B. LA CRÉATION D'UNE SOCIÉTÉ PRIVÉE

Très peu d'universités ont fait le choix de la filiale, c'est-à-dire la création d'une société privée. Les réponses au questionnaire font apparaître une certaine crainte à l'encontre de ce modèle, qui, par ailleurs, est très encadré par le ministère des finances au point de décourager les rares partisans de cette solution.

Les universités ayant répondu à la question « pourquoi ne pas avoir choisi une filiale » indiquent majoritairement qu'elles ne souhaitent pas perdre le contrôle de la valorisation de la recherche, ni la direction des projets .

Cet argument devance un argument plus rationnel selon lequel la création d'une filiale nécessite un apport financier important et est davantage adaptée pour les universités possédant, d'ores et déjà, une recherche valorisée.

Universités ayant créé une filiale

Université

Date de création

Nom

1

Aix Marseille 2

(24.625 étudiants)

Mai 2002

Protisvalor

SAS au capital de 750.000 euros, détenue à 73,3 % par l'université

2

Grenoble 2

(17.718 étudiants)

Février 2004

Floralis

SAS au capital de 1,5 million d'euros, détenue à 80 % par l'université

3

Lyon 1

(28.467 étudiants)

1991

Ezus

Société anonyme au capital de 400.000 euros ; détenue à 70 % par l'université.

4

Lyon 3

(20.560 étudiants)

2002

Lyon 3 valorisation

5

Valenciennes

(10.387 étudiants)

1998

Valutec

Société anonyme au capital de 152.000 euros ; détenue à 66 % par l'université

6

La Rochelle

(7.000 étudiants)

2003

ULR Valor

7

Nantes

(31.702 étudiants)

nd

CAPACITéS

SAS au capital de 153.000 euros ; détenue à 62 % par l'université de Nantes

8

9

UT Compiègne

Université de Picardie

1987

Divergent*

Société anonyme, filiale de Gradient, association créée en 1973 par les enseignants chercheurs de l'UTC, ouverture du capital en 1998 à Verne Ader, association des chercheurs de l'université de Picardie

C. LE SERVICE INTERNE OU LA CELLULE DE VALORISATION

Si 29 universités ont une structure de valorisation particulière, la majeure partie des universités n'a mis en place qu'une organisation interne, allant d'un service spécifique de valorisation à la simple cellule de valorisation rattachée à la présidence.

Outre le manque d'engagement sur les questions de valorisation, cette situation peut également s'expliquer par le caractère récent de certaines universités comme l'université de Corse ou l'université technologique de Troyes, qui ont dans un premier temps été amenées à structurer leur recherche.

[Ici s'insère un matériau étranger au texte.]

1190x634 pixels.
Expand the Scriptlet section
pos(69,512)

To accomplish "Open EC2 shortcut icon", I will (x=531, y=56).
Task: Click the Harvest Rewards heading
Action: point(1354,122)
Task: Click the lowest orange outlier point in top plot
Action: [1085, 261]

Par ailleurs, les universités de lettres et/ou de sciences humaines et sociales ont traditionnellement des actions de valorisation moins développées voire inexistantes.

S'agissant des questions d'organisation, votre rapporteur spécial se prononce en faveur d'une cellule de valorisation dans chaque université, afin qu'un service de proximité soit disponible auprès des chercheurs. Chaque université ayant vocation à faire de la recherche, les questions liées à la valorisation ne peuvent pas - et ne doivent pas - être écartées.

Compte tenu de la grande diversité des universités, tant en terme de taille que d'offre de formation, la structure de valorisation doit être selon votre rapporteur spécial adaptée, mais également prendre en compte les synergies qui peuvent être nouées avec les partenaires extérieurs, dans le cadre toutefois d'un rapport de forces équilibré.